Haeundae-gu, Busan, Republic of Korea,
A Table for Two
Chae-yeong was hospitalized in a mental facility in 2008, at the age of thirteen, after losing more than 20 kg. Her mother, Sang-ok, first assumed that hospitalization and therapy would alleviate her daughter's ailments. However, upon her release, Chae-yeong’s symptoms shifted from under-eating to binge-eating. She continued to live for more than a decade with this habit of eating and vomiting, and she and her mother eventually avoided addressing the condition. Chae-yeong left home for Australia in 2019, abandoning her goal of healing in favor of a life where she could control her symptoms. In the meantime, Sang-ok sought to comprehend her daughter's confusing predicament by reflecting on her own past.

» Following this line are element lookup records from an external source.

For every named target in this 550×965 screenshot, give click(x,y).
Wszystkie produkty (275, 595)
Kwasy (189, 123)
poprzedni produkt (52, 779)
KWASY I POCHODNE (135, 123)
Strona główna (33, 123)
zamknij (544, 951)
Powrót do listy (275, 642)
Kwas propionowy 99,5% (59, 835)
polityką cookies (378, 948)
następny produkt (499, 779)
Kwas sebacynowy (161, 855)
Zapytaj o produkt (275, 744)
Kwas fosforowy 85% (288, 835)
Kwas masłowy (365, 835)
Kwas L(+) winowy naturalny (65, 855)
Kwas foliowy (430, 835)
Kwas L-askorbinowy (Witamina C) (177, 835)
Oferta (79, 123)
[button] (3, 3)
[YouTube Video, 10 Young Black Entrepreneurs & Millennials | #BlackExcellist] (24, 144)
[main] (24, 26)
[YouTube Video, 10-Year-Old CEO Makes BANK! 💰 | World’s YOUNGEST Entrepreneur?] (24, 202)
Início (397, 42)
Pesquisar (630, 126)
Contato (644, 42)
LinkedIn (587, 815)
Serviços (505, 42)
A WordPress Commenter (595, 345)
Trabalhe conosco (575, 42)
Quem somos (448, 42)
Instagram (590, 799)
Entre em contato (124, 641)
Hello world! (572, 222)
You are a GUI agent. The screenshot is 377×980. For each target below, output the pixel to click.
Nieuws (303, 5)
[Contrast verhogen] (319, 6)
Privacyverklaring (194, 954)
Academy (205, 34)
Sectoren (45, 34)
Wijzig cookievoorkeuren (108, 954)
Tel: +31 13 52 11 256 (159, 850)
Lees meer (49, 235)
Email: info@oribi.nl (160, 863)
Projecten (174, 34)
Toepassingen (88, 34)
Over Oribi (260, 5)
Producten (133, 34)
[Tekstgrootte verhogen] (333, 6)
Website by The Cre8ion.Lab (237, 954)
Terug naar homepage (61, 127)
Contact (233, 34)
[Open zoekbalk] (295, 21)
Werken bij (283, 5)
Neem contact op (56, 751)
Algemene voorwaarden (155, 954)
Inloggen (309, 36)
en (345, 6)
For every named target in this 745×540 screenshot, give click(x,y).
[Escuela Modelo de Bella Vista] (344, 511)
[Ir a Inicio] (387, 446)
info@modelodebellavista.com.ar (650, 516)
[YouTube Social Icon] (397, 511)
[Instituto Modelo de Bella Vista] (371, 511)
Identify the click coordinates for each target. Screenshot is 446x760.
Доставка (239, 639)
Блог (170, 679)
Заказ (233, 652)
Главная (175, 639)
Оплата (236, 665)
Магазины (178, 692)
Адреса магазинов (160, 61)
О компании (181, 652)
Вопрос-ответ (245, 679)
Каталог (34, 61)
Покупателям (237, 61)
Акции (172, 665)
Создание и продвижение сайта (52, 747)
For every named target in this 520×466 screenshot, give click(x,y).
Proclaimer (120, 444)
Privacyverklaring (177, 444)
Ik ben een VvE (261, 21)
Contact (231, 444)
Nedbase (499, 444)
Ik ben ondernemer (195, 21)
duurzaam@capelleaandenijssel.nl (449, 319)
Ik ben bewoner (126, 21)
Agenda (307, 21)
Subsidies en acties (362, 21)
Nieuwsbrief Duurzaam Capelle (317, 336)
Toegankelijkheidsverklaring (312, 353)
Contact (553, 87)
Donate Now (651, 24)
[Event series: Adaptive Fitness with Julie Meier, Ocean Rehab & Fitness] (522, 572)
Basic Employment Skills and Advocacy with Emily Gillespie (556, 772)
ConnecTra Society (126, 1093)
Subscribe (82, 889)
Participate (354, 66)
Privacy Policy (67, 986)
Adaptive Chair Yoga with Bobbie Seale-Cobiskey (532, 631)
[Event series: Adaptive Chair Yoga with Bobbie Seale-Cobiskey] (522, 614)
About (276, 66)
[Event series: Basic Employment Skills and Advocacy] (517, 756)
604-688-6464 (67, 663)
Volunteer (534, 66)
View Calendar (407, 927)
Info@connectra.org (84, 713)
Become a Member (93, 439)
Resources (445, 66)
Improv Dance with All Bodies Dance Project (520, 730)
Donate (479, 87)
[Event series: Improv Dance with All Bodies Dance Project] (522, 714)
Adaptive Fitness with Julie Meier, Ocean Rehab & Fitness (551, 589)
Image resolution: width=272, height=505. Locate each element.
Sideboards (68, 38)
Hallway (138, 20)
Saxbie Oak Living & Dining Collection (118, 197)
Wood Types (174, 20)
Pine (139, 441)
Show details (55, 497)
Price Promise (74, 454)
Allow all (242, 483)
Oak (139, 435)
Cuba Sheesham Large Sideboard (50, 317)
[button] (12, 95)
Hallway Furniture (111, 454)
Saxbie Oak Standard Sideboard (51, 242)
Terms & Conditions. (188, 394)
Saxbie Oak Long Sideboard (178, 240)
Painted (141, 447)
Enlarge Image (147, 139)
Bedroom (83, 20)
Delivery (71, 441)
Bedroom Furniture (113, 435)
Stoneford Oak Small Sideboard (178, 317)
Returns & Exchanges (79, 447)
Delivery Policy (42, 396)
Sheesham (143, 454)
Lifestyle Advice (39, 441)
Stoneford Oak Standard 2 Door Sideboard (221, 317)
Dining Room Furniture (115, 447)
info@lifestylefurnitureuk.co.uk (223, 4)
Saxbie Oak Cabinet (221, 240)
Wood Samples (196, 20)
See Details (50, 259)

Chae-yeong came home a year later as a result of the influence of COVID-19, and for the first time in over a decade, they began addressing the 'disease' that had long been a cause of silence.
Director Kim Bo-ram drew a lot of attention with her first feature documentary, For Vagina’s Sake (2017), as it was the first in Korea cinema to be entirely dedicated to menstruations, through an exploration of how these have been seen through the ages all over the world. It won several awards, including Best Documentary from the Seoul International Women Film Festival, and the New Vision Award from the Seoul Independent Film Festival. Kim started to work on this project in 2018 upon reading about the prevalence of eating disorders among teenagers and young adults. With this new film, she moves her attention to the relationship between a mother and a daughter, who she met while conducting interviews with dozens of women. The complicated feelings they have toward each other, which prompted the mother to question the relationship she had with her own mother, allowed Kim to suggest that the causes of such illness can be multiple and come in part from the society’s obsession with appearance and diets.